Written problem: Reproduce the items below word for word, starting with the line that contains "Mute the video" and continuing through the last item.

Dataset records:

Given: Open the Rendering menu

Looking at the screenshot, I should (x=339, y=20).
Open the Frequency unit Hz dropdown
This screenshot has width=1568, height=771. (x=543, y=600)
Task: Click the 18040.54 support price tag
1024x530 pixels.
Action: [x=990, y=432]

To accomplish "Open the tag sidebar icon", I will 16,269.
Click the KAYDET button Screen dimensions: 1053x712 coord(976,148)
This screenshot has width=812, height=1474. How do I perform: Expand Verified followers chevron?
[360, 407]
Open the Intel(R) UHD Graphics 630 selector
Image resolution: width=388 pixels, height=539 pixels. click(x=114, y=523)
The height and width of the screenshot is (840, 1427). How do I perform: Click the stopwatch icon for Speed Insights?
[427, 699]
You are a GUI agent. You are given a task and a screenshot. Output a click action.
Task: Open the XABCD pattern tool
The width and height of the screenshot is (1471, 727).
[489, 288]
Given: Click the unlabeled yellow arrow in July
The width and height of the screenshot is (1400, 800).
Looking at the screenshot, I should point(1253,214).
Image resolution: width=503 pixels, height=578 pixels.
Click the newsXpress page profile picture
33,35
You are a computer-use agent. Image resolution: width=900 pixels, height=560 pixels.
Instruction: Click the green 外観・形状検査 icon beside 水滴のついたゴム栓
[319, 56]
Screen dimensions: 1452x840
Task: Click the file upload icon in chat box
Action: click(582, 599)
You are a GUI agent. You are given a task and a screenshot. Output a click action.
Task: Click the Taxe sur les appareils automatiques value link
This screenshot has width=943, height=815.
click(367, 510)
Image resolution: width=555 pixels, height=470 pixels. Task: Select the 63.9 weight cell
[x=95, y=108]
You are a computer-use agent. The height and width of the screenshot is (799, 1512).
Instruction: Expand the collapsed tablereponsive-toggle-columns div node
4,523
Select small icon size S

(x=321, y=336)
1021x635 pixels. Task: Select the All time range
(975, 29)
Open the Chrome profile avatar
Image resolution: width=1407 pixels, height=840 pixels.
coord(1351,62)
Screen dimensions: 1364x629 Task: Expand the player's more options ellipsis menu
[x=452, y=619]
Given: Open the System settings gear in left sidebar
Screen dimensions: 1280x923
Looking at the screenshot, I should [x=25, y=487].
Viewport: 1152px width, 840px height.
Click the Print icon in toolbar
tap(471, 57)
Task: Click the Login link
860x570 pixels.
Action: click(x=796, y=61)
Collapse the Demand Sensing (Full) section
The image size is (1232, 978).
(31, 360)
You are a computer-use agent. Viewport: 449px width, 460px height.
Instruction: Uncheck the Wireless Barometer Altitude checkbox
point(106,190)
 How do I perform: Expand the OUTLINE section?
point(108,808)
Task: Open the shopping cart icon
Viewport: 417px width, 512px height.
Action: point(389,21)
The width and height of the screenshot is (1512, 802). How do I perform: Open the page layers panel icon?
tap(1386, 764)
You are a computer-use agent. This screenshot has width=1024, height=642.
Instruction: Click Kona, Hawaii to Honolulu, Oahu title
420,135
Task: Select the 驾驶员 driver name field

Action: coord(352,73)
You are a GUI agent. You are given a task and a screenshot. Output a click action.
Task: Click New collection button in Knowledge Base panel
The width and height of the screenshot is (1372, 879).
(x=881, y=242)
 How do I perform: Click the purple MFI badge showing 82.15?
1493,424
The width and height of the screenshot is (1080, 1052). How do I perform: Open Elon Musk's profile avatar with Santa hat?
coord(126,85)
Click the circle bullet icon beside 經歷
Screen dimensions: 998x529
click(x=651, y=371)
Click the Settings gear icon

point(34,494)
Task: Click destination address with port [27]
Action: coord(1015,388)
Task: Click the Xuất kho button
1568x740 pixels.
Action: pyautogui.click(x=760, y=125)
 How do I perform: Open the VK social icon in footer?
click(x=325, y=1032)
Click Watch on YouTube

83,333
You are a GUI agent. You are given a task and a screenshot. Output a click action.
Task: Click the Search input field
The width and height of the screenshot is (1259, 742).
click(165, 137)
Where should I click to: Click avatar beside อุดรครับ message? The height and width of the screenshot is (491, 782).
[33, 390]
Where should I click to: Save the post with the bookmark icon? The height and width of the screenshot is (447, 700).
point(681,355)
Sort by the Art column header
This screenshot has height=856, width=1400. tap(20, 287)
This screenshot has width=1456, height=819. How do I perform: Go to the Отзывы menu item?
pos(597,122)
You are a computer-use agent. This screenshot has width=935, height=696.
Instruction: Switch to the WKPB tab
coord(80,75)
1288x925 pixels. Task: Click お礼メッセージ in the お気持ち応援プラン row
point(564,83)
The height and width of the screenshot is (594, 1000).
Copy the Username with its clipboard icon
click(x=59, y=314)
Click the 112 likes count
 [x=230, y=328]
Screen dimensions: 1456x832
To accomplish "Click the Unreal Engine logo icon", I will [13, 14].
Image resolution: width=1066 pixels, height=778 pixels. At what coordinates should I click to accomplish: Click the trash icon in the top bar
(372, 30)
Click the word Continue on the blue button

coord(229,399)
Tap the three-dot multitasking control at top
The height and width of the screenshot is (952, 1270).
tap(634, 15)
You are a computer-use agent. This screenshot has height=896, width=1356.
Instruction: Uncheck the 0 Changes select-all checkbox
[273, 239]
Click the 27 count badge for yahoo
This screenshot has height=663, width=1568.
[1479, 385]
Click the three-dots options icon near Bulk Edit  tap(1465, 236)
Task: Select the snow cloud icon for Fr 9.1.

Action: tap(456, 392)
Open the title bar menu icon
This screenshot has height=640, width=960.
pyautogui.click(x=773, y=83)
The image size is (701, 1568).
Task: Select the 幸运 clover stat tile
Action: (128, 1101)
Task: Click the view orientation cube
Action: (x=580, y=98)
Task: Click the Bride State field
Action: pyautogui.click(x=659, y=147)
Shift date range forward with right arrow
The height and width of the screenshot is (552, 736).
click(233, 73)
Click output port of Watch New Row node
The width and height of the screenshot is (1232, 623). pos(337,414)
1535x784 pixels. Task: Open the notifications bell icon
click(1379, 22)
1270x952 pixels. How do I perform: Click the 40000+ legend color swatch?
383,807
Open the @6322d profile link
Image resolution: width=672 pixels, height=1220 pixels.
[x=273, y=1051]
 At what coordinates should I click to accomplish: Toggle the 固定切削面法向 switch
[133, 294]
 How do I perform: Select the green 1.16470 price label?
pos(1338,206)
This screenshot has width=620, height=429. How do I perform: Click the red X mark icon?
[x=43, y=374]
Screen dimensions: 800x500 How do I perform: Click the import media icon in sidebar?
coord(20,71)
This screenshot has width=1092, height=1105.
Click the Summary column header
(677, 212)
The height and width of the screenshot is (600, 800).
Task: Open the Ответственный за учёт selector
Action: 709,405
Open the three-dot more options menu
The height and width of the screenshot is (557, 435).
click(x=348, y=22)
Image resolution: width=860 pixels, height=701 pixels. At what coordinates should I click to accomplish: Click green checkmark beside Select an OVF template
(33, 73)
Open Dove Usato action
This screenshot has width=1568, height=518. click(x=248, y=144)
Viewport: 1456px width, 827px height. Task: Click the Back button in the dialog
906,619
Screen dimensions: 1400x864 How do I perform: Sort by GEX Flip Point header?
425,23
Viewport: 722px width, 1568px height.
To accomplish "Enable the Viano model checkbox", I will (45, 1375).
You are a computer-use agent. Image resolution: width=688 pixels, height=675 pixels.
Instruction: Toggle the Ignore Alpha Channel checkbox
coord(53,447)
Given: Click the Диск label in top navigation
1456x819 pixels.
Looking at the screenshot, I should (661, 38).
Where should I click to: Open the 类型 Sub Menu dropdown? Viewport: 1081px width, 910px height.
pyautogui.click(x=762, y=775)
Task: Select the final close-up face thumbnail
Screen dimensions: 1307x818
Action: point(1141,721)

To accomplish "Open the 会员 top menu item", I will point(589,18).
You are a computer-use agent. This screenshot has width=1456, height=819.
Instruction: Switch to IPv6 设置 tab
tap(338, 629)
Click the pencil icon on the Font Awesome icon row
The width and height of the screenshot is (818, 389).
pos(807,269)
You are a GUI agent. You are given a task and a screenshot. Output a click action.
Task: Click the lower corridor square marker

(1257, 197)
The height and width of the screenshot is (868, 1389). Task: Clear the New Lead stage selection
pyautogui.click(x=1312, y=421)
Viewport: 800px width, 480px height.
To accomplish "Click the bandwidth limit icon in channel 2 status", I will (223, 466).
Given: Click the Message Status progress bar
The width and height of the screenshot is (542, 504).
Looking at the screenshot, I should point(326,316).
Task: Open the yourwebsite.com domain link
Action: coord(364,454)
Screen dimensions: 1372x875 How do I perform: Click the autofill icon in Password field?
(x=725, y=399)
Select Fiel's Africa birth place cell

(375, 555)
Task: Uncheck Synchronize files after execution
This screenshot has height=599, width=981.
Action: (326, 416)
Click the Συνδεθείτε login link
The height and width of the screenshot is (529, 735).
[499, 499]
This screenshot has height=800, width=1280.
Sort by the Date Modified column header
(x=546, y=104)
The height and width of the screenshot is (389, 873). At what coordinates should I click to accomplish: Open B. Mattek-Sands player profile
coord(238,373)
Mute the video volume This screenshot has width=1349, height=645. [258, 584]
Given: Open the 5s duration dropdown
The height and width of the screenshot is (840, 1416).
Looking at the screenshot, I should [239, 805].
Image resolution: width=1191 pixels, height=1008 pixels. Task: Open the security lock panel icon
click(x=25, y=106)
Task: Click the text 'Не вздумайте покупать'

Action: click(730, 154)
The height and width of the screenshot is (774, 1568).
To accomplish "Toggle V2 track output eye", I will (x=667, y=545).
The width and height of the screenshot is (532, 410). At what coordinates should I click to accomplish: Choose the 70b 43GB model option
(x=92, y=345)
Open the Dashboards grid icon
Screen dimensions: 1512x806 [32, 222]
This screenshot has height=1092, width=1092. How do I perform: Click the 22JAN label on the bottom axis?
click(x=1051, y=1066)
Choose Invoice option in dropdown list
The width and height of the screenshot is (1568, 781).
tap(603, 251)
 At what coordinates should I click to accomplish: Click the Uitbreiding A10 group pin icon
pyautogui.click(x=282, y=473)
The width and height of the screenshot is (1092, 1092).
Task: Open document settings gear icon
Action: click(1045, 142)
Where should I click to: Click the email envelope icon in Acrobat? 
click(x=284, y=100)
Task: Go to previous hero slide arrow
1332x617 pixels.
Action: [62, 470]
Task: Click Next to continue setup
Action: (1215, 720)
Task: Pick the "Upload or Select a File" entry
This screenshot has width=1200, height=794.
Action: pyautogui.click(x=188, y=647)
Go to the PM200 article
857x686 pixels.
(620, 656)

Exercise response:
Mute the video volume This screenshot has width=1349, height=645. [258, 584]
Given: Open the 5s duration dropdown
The height and width of the screenshot is (840, 1416).
Looking at the screenshot, I should [239, 805].
Image resolution: width=1191 pixels, height=1008 pixels. Task: Open the security lock panel icon
click(x=25, y=106)
Task: Click the text 'Не вздумайте покупать'

Action: click(730, 154)
The height and width of the screenshot is (774, 1568).
To accomplish "Toggle V2 track output eye", I will (x=667, y=545).
The width and height of the screenshot is (532, 410). At what coordinates should I click to accomplish: Choose the 70b 43GB model option
(x=92, y=345)
Open the Dashboards grid icon
Screen dimensions: 1512x806 [32, 222]
This screenshot has height=1092, width=1092. How do I perform: Click the 22JAN label on the bottom axis?
click(x=1051, y=1066)
Choose Invoice option in dropdown list
The width and height of the screenshot is (1568, 781).
tap(603, 251)
 At what coordinates should I click to accomplish: Click the Uitbreiding A10 group pin icon
pyautogui.click(x=282, y=473)
The width and height of the screenshot is (1092, 1092).
Task: Open document settings gear icon
Action: click(1045, 142)
Where should I click to: Click the email envelope icon in Acrobat? 
click(x=284, y=100)
Task: Go to previous hero slide arrow
1332x617 pixels.
Action: [62, 470]
Task: Click Next to continue setup
Action: (1215, 720)
Task: Pick the "Upload or Select a File" entry
This screenshot has width=1200, height=794.
Action: pyautogui.click(x=188, y=647)
Go to the PM200 article
857x686 pixels.
(620, 656)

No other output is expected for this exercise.